Ya dos días habían pasado desde el funeral. A Hikifune le habían dado de alta. Aizen se la había llevado a su apartamento. Esta no había reclamado ni dicho nada acerca de aquel día. Era de mañana un día y ella estaba sentada en un camisón de Aizen frente a la gran ventana del apartamento de Aizen. Aizen dormía en su sofa. Ella miraba a su teléfono que no había recibido ni una llamada de Byakuya. Dio un suspiro y llamo a la compañía de teléfono. – Si bueno… quisiera cambiar mi número de teléfono por favor…- les dijo.
Más tarde en la mañana Aizen abrió los ojos. Sintió olor de comida venir desde la cocina. Se levantó y camino a la cocina – Buenos días.- le dijo.

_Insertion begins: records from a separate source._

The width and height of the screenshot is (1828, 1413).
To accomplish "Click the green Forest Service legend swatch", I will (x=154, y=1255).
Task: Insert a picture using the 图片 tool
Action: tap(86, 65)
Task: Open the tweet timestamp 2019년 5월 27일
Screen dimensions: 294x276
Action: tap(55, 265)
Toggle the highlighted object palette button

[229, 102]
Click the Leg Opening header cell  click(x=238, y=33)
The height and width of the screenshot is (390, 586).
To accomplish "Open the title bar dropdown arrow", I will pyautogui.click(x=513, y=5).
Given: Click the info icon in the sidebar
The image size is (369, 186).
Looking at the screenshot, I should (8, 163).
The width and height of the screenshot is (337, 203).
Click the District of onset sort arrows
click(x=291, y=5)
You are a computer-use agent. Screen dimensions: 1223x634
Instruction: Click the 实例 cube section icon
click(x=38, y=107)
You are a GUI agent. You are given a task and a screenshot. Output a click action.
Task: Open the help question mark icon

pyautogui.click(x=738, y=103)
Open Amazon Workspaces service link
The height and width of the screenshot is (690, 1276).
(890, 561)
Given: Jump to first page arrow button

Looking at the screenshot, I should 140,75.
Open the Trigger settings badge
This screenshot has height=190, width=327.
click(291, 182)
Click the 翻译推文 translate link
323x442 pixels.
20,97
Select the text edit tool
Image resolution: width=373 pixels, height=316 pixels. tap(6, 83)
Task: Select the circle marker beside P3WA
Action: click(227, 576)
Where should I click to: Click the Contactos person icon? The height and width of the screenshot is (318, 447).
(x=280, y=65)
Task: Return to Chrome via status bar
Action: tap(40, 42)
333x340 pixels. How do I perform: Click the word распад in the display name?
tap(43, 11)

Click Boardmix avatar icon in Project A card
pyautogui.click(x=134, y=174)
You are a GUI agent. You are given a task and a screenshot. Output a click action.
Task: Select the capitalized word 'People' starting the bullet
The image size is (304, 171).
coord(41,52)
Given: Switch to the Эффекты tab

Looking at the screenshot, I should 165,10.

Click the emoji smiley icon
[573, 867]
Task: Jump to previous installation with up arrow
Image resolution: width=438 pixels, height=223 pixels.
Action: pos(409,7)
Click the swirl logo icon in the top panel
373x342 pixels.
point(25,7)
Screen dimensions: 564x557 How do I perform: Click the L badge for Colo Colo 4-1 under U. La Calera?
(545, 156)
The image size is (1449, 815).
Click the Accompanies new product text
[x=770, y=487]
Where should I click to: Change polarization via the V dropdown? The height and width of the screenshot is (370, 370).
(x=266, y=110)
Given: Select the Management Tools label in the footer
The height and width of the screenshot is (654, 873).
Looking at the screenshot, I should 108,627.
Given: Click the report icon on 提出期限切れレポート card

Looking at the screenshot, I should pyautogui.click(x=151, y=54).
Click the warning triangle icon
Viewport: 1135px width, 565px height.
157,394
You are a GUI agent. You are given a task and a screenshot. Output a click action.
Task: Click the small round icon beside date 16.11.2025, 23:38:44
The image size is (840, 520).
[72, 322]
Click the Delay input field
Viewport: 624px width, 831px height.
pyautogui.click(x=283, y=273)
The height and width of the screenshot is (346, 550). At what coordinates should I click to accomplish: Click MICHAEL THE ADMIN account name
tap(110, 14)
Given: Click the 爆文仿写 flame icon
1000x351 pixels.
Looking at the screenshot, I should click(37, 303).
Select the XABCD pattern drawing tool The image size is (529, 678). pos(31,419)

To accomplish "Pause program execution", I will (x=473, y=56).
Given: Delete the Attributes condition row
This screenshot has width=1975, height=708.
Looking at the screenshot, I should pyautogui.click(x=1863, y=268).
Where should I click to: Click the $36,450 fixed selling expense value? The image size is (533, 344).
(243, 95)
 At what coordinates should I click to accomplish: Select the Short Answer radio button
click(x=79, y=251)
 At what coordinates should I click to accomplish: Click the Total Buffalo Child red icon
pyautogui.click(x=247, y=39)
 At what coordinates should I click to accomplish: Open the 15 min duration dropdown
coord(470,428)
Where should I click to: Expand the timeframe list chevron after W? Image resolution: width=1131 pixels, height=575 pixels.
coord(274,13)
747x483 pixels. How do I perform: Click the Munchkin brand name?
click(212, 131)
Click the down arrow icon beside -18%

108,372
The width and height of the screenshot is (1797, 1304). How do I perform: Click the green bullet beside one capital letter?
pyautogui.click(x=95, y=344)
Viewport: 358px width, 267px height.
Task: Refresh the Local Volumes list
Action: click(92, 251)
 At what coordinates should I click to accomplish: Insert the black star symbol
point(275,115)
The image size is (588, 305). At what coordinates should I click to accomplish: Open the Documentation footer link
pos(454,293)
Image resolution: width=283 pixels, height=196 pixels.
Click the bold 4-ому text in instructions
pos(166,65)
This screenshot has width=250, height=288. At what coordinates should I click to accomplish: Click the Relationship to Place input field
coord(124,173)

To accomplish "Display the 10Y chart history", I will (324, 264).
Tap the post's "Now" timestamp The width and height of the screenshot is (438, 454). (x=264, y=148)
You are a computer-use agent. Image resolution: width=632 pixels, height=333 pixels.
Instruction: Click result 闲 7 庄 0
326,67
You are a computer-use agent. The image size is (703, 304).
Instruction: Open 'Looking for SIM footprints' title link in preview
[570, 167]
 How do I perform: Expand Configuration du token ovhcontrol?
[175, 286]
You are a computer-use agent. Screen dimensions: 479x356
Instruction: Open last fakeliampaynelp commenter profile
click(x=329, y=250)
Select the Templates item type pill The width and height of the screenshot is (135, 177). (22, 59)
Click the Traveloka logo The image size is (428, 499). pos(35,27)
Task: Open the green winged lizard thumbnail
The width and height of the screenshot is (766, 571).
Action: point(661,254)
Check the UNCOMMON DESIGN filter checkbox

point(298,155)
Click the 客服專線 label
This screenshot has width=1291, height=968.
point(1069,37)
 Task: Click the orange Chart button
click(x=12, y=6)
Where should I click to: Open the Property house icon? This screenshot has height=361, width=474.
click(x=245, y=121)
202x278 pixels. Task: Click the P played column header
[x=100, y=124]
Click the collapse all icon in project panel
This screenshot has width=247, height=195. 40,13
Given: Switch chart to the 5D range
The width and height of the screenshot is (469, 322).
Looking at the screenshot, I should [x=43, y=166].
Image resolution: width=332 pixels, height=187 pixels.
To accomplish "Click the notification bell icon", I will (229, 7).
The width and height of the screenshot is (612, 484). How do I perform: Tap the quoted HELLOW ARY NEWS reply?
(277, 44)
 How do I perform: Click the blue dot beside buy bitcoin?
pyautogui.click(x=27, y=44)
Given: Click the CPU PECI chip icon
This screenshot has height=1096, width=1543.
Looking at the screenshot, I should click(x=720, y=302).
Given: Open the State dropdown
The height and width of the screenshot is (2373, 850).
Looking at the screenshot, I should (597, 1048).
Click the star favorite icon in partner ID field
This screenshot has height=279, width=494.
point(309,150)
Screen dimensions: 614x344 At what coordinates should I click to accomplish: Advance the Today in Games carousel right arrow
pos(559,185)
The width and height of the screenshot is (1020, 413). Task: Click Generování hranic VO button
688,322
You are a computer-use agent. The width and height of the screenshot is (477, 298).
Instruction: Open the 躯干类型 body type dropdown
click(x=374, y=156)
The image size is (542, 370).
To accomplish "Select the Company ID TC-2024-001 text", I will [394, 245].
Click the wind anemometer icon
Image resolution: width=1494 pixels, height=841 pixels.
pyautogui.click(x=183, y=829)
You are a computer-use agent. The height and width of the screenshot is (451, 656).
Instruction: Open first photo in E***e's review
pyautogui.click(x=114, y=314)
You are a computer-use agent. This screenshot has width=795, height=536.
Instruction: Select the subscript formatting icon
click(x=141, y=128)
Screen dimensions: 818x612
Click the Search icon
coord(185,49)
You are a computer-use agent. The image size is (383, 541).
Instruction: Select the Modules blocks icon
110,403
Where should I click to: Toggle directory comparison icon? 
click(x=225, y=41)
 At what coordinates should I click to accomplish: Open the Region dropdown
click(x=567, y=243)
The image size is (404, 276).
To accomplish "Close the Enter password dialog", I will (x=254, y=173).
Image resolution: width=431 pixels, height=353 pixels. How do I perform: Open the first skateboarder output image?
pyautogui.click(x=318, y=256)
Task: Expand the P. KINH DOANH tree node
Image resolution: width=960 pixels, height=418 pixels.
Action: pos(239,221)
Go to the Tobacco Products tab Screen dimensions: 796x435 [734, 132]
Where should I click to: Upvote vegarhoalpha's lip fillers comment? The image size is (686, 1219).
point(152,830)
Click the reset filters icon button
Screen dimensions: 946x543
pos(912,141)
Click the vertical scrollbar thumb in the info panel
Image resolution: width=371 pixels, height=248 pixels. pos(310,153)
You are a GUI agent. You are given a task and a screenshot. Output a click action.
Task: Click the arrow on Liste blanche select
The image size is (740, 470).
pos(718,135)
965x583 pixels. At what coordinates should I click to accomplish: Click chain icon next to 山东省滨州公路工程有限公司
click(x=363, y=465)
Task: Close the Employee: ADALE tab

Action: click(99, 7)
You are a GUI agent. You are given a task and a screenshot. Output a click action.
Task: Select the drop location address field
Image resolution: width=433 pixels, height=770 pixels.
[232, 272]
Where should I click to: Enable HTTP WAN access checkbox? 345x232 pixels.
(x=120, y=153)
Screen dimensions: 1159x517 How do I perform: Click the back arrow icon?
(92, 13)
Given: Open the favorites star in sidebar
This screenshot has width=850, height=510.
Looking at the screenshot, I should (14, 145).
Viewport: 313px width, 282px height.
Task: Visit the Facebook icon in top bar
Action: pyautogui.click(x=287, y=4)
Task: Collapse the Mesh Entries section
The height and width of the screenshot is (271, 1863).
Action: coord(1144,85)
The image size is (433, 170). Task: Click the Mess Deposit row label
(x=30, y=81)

Ella le sonrió. –Buen día. Me sorprende cuanto duermes…- le dijo.
Él sonrió.- Nunca he sido muy mañanero.- le dijo. – Veo que te sientes mejor.
-Si… decidí que es hora de seguir caminando…
-Seguir caminando?- le preguntó.
-Si… de decir adiós y seguir caminando…- dijo con un tonó triste mientras ponía tocino en un plato.
Él entendió a lo que se refería. – Cuando vamos a ir al doctor para arreglar lo de tu operación?- le preguntó.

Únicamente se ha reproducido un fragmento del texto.